I want to branch into the physical space with the Cyber-Trash style, creating new merch and cool products. Beyond that, I aim to return to my roots of drawing and painting surreal aesthetics, incorporating UI and software-related elements. Handcrafted styles combined with old web weirdcore or surrealism could be interesting but time-consuming.

Adapting to the environment is crucial, and only time will reveal what needs to change. I've been experiencing burnout and prioritizing time away from screens. These edits epitomize internet brain rot, and finding good resources requires a hyper-online mentality. Creating systems to reduce screen time is a priority.



Do you have any advice for aspiring artists?

If you have a passion for creating, don't quit. Transform your creative spirit into different mediums if needed, take breaks, and ruminate on your ideas. Create something every day to give yourself purpose and hone your skills. Share your work with the world, and people will recognize it.
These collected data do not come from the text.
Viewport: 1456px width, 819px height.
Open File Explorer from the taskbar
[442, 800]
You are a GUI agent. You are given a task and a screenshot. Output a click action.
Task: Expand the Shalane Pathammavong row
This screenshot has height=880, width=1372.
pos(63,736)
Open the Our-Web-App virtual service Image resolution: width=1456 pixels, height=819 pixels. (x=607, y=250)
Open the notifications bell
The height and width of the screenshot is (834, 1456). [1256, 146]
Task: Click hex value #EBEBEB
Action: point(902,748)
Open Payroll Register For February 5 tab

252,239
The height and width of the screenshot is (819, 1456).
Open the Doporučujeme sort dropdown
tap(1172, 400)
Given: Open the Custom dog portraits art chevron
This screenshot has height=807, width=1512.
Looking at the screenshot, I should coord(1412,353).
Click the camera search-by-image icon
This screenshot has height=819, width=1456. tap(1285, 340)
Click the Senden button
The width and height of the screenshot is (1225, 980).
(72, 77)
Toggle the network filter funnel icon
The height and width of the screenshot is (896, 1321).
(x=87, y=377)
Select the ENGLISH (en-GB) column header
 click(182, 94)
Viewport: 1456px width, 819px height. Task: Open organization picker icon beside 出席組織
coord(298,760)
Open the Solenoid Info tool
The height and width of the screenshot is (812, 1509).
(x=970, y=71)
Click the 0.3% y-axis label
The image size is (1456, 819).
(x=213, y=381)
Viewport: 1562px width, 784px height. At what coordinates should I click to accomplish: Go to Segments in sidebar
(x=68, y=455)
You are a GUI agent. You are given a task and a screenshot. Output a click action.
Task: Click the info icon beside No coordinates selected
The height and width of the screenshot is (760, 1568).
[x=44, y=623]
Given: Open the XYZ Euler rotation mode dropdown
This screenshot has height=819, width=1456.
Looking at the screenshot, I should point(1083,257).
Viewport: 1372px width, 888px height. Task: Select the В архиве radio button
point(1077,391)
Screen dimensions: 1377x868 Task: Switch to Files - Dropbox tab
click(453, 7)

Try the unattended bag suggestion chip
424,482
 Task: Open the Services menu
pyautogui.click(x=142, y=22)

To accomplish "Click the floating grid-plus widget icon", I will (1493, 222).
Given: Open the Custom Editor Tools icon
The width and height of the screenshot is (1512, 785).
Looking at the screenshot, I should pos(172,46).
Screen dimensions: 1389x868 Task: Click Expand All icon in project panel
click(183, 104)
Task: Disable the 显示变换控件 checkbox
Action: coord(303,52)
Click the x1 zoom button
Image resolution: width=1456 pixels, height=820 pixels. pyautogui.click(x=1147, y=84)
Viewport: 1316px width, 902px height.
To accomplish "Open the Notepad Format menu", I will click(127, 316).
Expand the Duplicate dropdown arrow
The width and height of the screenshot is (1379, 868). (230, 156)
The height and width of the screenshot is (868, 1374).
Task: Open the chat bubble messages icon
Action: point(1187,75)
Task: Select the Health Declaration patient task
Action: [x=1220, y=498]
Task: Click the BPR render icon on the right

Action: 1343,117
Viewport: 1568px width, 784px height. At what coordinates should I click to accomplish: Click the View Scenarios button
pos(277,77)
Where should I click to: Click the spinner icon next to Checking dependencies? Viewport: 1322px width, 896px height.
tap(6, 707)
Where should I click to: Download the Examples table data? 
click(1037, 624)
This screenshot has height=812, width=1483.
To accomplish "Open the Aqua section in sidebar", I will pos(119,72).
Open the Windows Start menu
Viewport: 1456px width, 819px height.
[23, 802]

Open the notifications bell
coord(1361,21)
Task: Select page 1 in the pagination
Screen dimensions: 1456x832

Using Instagram as a portfolio helped me collect and post my favorite pieces, and over time, I learned different ways to present myself and adapt direction.

With the oversaturation of art on social media, it's beneficial to acquire business-valuable skills like video editing, marketing, web design, graphic design, and SEO. These skills will help establish solid contracts with brands, collaborators, and businesses.


Final Thoughts?

I try to have fun and stay motivated by creating for the love of it. As my accounts grow, I'm taking everything more seriously, building lore, and tackling new challenges. Although time-consuming and with bills to pay, optimizing promotional work and creative business helps keep new things coming out. I'm grateful to everyone who has supported the @hysterical_melancholy project, including collaborators, brands, friends, and family.